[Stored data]
=== Begin Enclosure ===

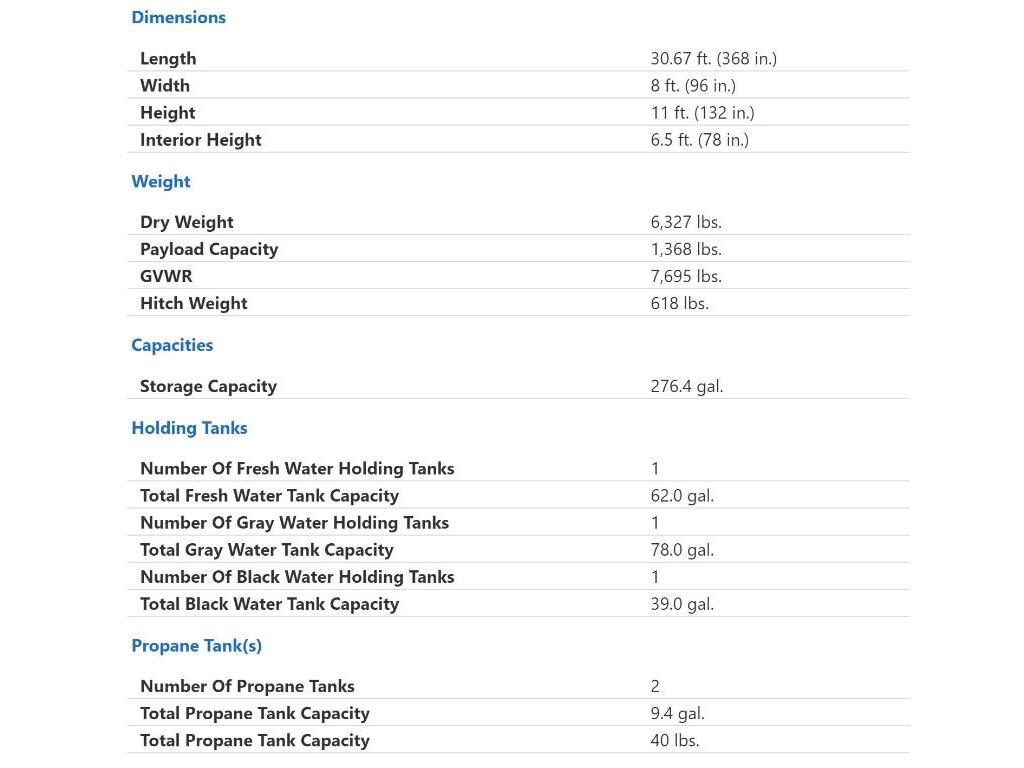The width and height of the screenshot is (1024, 768).
Task: Select Number Of Black Water Holding Tanks
Action: coord(297,577)
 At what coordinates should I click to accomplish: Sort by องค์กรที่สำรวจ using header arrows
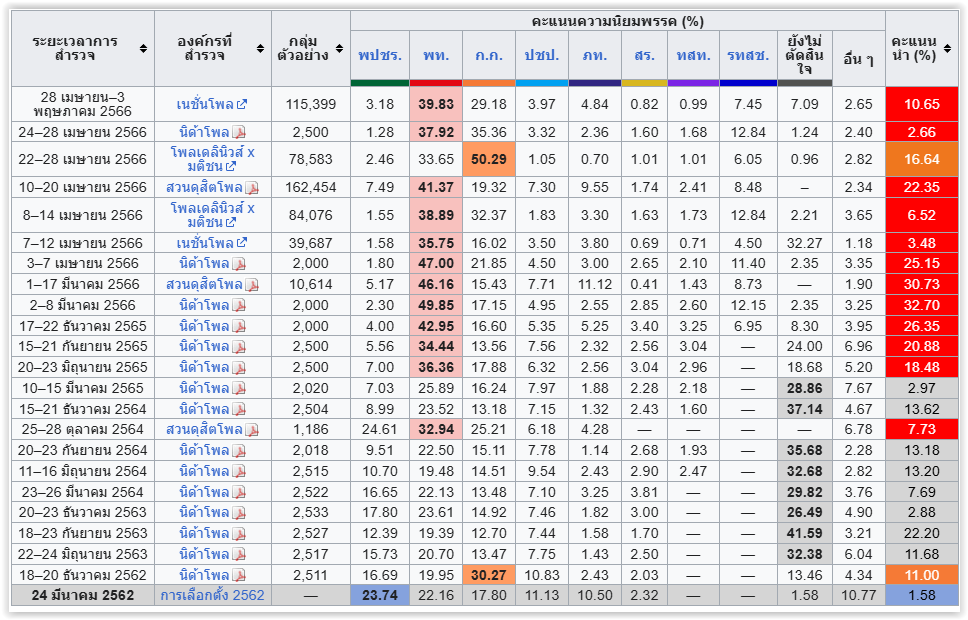260,48
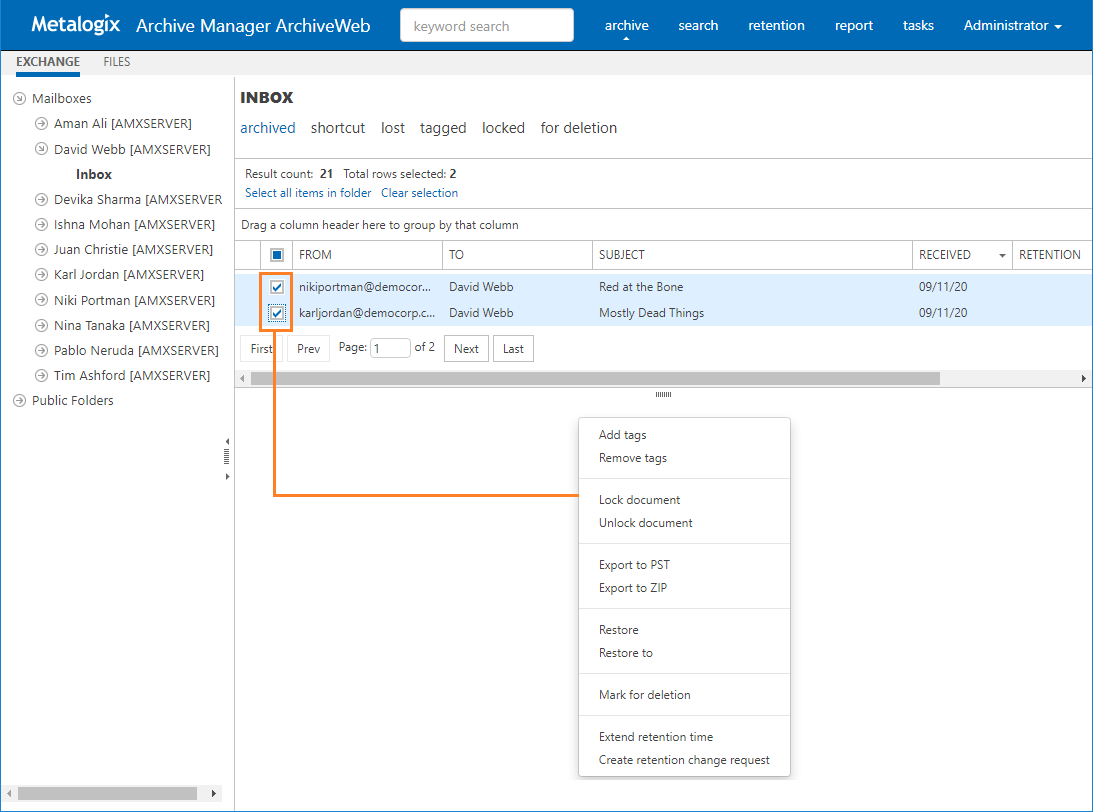Screen dimensions: 1093x812
Task: Click the arrow icon beside Pablo Neruda mailbox
Action: tap(41, 351)
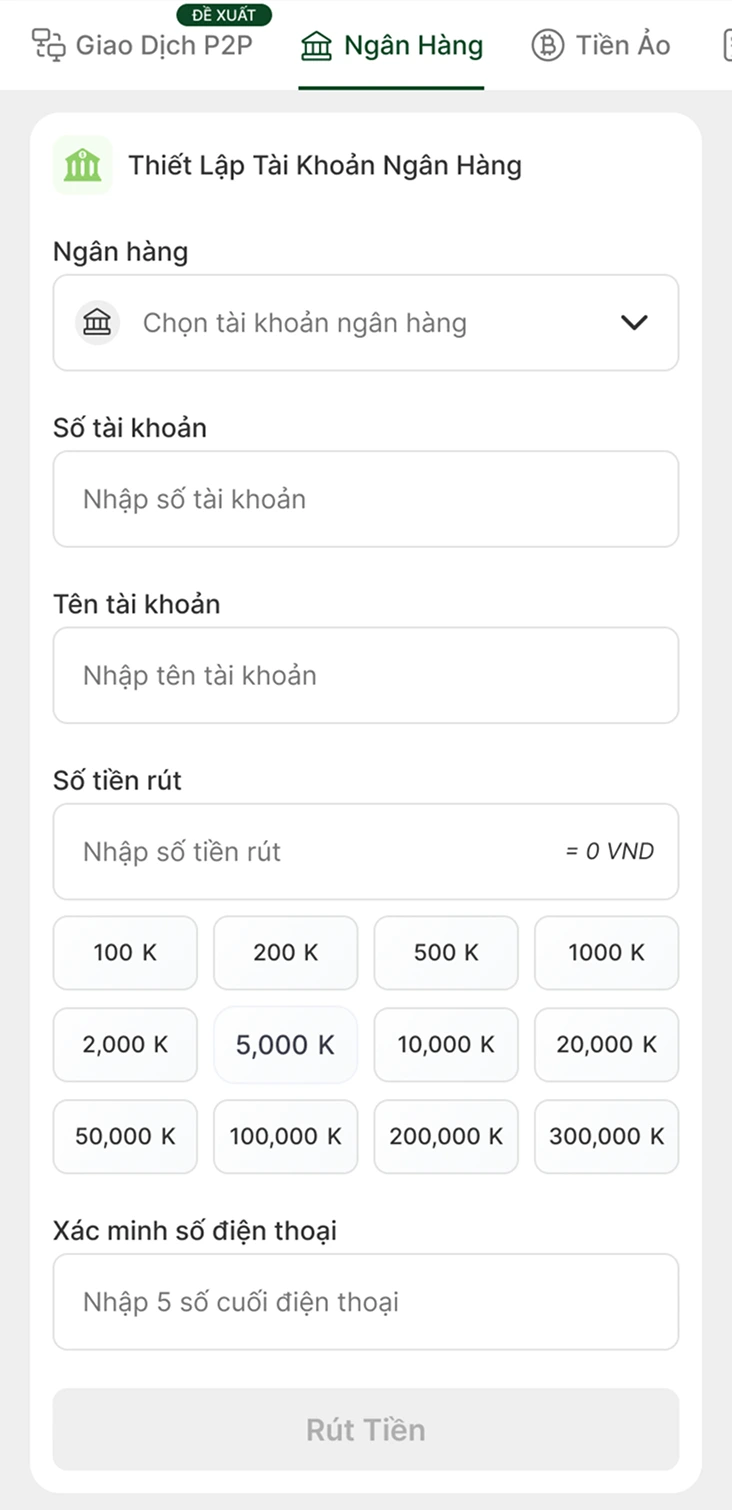This screenshot has height=1510, width=732.
Task: Select the 100,000 K amount button
Action: [x=286, y=1137]
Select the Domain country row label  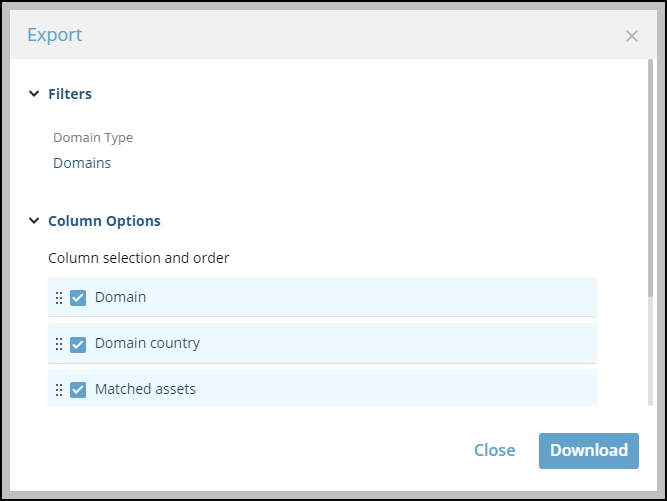pyautogui.click(x=147, y=343)
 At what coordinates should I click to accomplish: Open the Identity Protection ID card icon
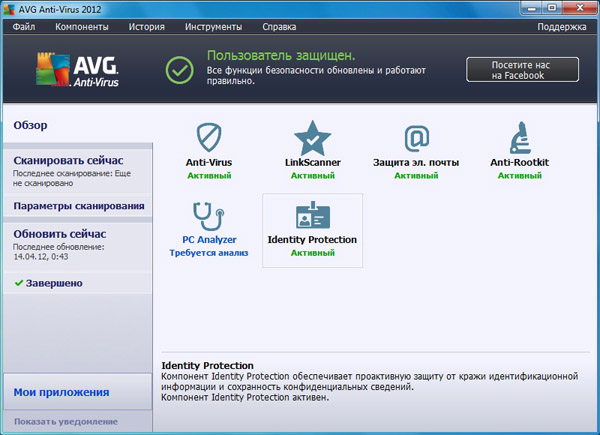312,215
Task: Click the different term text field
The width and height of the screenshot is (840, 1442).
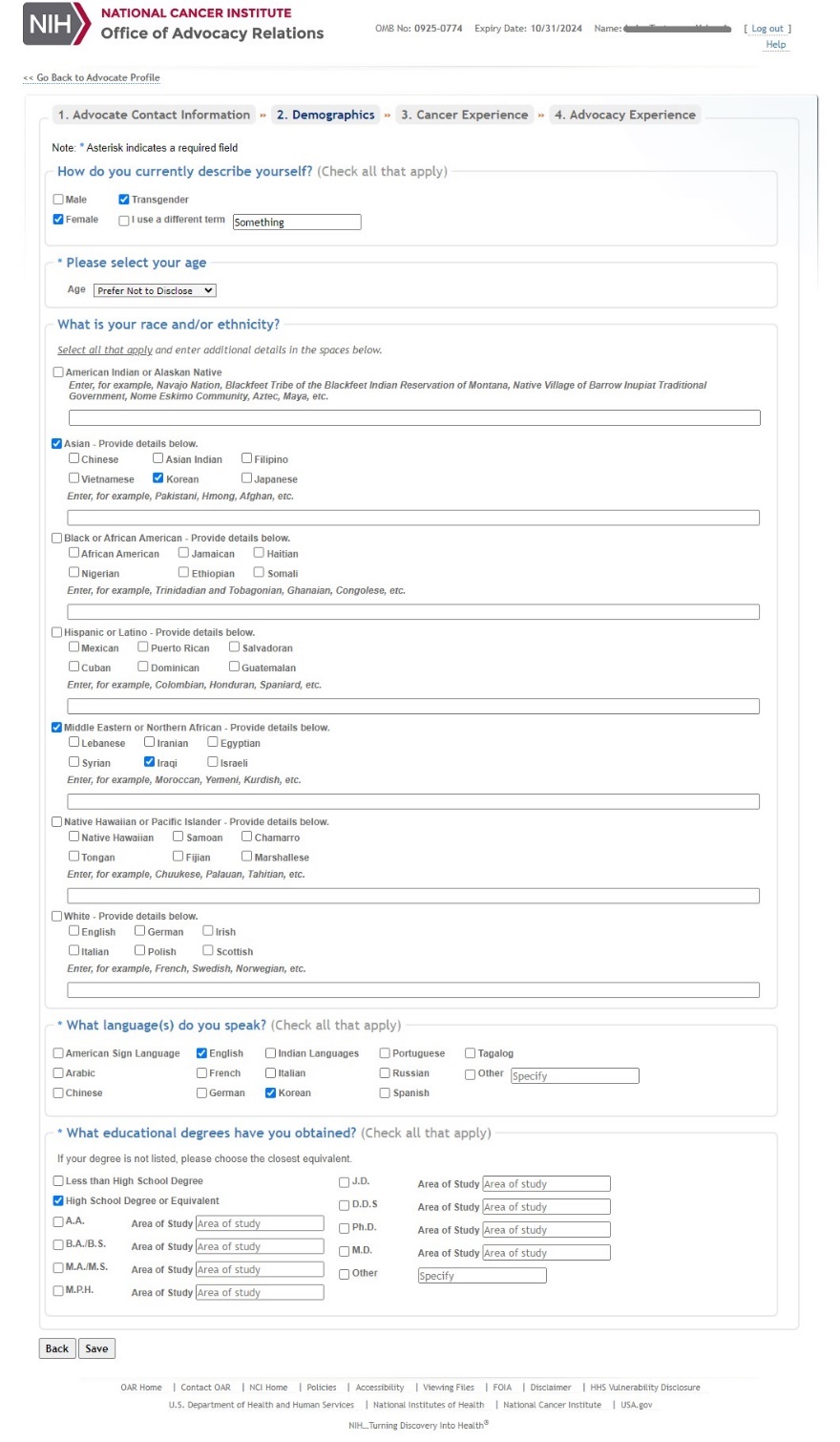Action: 297,223
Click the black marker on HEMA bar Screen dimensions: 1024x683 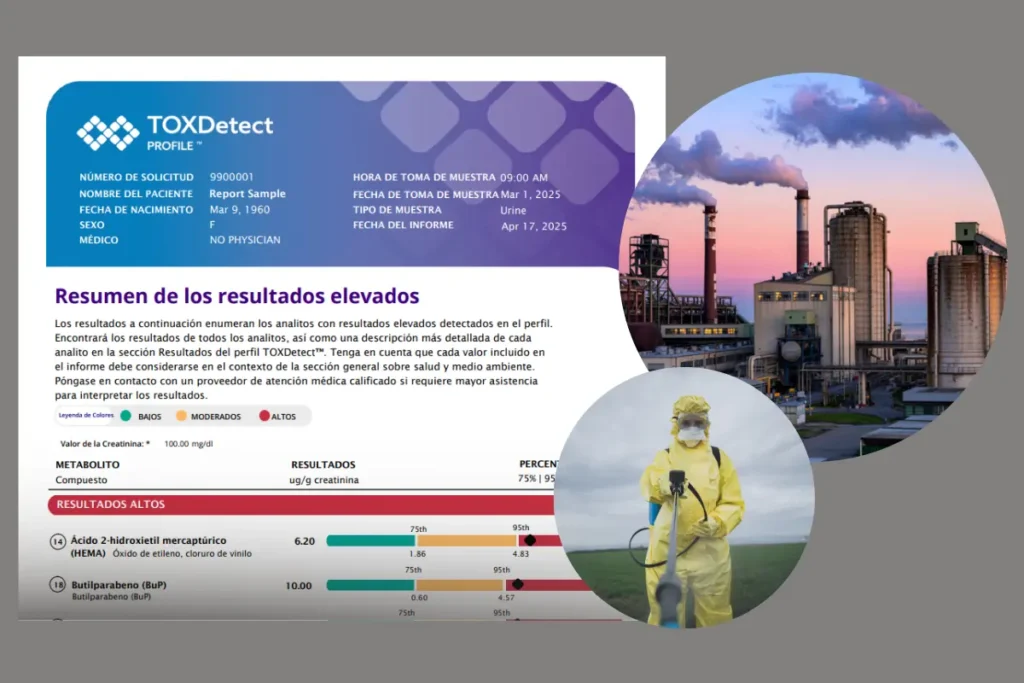[x=529, y=540]
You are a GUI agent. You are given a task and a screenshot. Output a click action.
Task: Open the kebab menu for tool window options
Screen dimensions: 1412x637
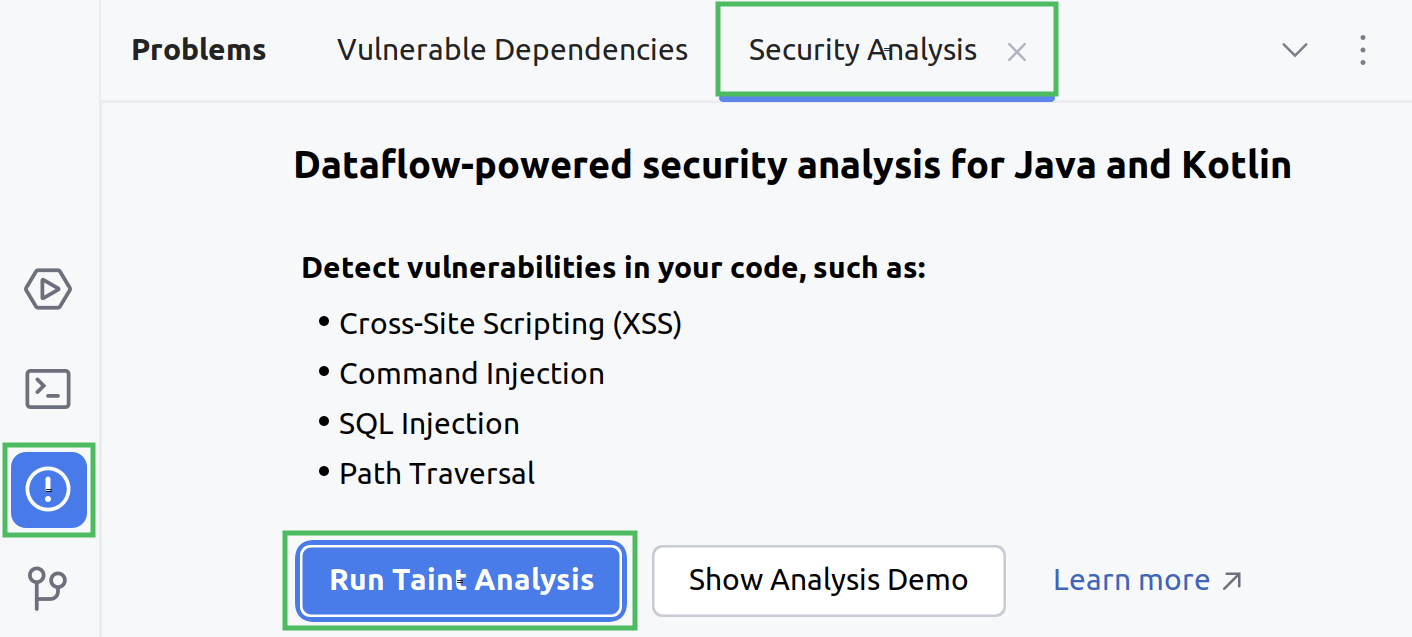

=== End Enclosure ===

### The task
Quote exactly, and nothing besides, the lines from the one with "You are a GUI" through the end of the records above; include both ends and omit the pictures.

### Response
You are a GUI agent. You are given a task and a screenshot. Output a click action.
Task: Open the kebab menu for tool window options
Screen dimensions: 1412x637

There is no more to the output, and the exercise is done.